TECHNICAL FIELD

The group of inventions relates to technologies of preparation of homogeneous mixtures with uniform structure, steady in time, and also to mixing devices used in these technologies, namely, to hydrodynamical cavitational homogenizers.

BACKGROUND OF THE INVENTION

From the technical level the ROTOR-TYPE MIXER is known, according to the patent USA N° US4793713A. The patent holder is Komax Systems Inc.

The mixing device is applicable for mixing two or more liquids. The driving engine is connected with the hollow shaft, which is enclosed in the mixing device housing with possibility of rotation. The hollow shaft is fulfilled with slotted grooves for reception of liquids to be mixed from the inlet openings located inside the housing. The narrow annular area of clearance is formed between the outside surface of the hollow shaft and the inside surface of the cover housing at the area of the hollow shaft not filled by the slotted grooves. The first set of openings is fulfilled in the hollow shaft, located lower in the flow from the area of the narrow annular clearance, for feeding liquids in the inner part of the hollow shaft, and the second set of openings is fulfilled in the hollow shaft, located lower in the flow from the first set of openings for delivery of liquids from the inner part of the hollow shaft and through the housing.

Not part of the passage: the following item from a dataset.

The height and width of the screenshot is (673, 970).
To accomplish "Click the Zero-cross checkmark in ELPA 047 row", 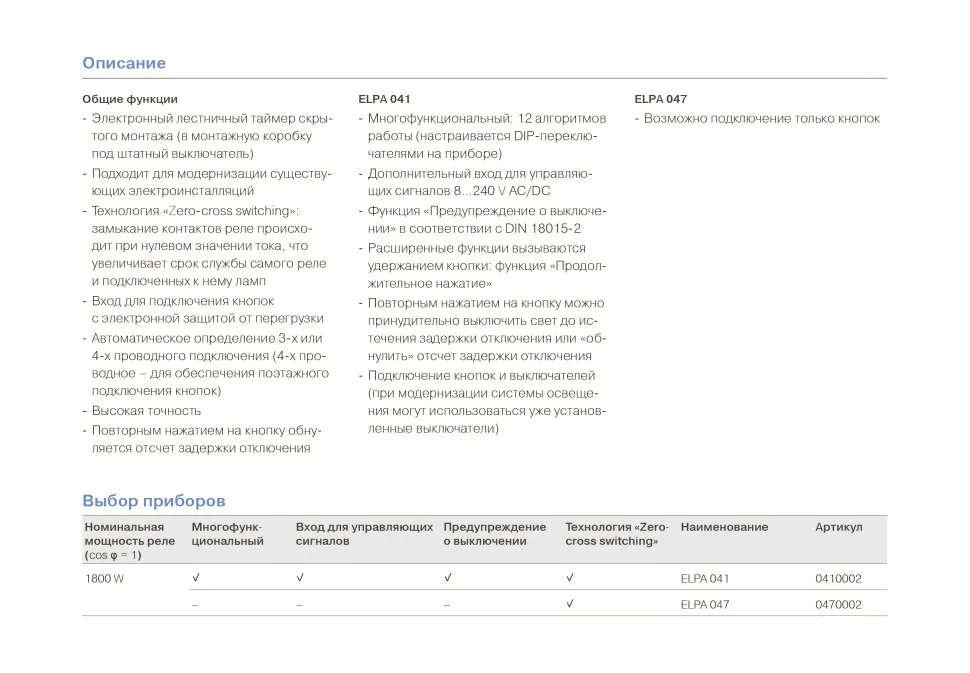I will click(569, 604).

Patent USA N° US20060256645A1 . The patent holder is Koflo Corp.

TREATMENT OF LIQUID CONTAINING PARTICLES

The system for treatment of liquid containing particles is provided. The system contains the control means and the valve of homogenizer, at that the said control means is capable to periodically temporarily increase the clearance, determined by the valve of homogenizer, thus allowing any accumulated partial substance to pass through the valve, after that it continues to ensure homogenizing of following fluid liquid, when the valve returns to its regular operating mode.

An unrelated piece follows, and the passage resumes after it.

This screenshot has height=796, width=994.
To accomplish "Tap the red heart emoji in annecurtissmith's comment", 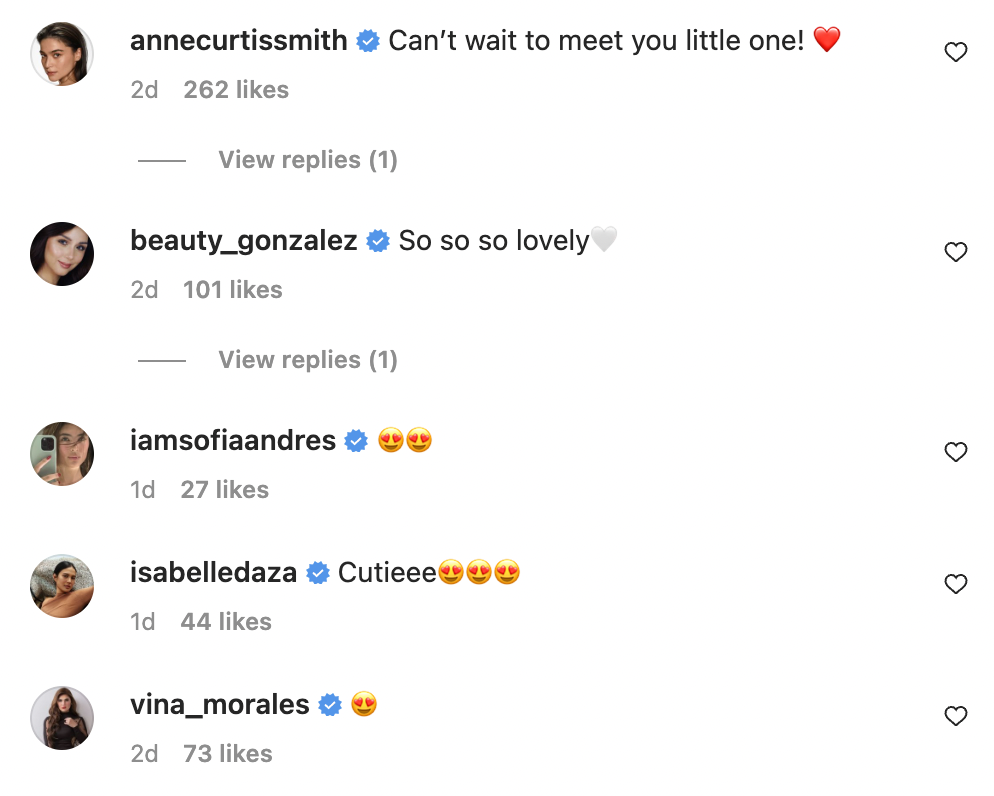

The international application PCT/IB2003/006323 with publication N° W02005065807A2 is known. The patent holder is FRYMAKORUMA AG [CH],

ULTRASONIC DISPERSING DEVICE

The invention relates to the ultrasonic dispersing device for dispersion of mixtures of substances in liquid or viscous state. Said device contains the housing with the inlet opening for feeding dispersed substances, outlet opening for feeding dispersed substances and the oscillating body located in the housing for executing mechanical oscillations. The purpose of the invention is obtaining of average size particles in nanometer range in economically efficient way. For that, inside the housing the rotor is provided, installed with possibility of rotation, and the end face of the oscillating body lies against the end face of the rotor, forming in such a way the working chamber. The substance to be dispersed may be conducted through the working chamber for dispersing operation.

PROCESSING LINE FOR PREPARATION OF QUASI-STABLE MEDICAL AGENT is known and the most similar by its technical essence, consisting of, at least, one basic container with basic medium to be mixed, and also at least two auxiliary containers with different admixed media, the pumps feeding basic and admixed media in the hydrodynamical cavitational homogenizer, as well as the reservoir of mixed medium (US2002196702A1 , pubL, -26.12.2002).

The patents are received in the following countries:

Austria (AU696262B2), Canada CA2203369A1 ; China CN1170371A; European patent EP0789616A1 ; EP0789616A4; EP1249270A2; Israel IL115784A; Japan JP3429508B2; JP3717703B2; Korea KR100389658B1 ; Mexico MX9703100A; USA US2002196702A1 ; Publication WO9614141A1 ;

The patent holder is SHECHTER TAL [US],

From the same source of information the hydrodynamical cavitational homogenizer of multicomponent fluid medium, used in the processing line is known, containing the blocks for treating fluid medium sequentially connected with one another along the flow of mixed medium, at that the first block of preliminary mixing contains the nozzle of admission of basic medium, input nozzle of admixed medium and the output channel of mixed medium, through which the last one overflows in the block of homogenizing and then overflows in the block of controlled output of homogenized product.

The deficiencies of the known technical solutions are low quality of mixing and weak stability of created emulsions and suspensions.

The technical task of the declared group of inventions is the elimination of above mentioned deficiencies.

SUMMARY OF THE INVENTION

The technical result is rising of degree for homogenizing of mixed media and shortening time for obtaining steady mixed state of emulsions and suspensions.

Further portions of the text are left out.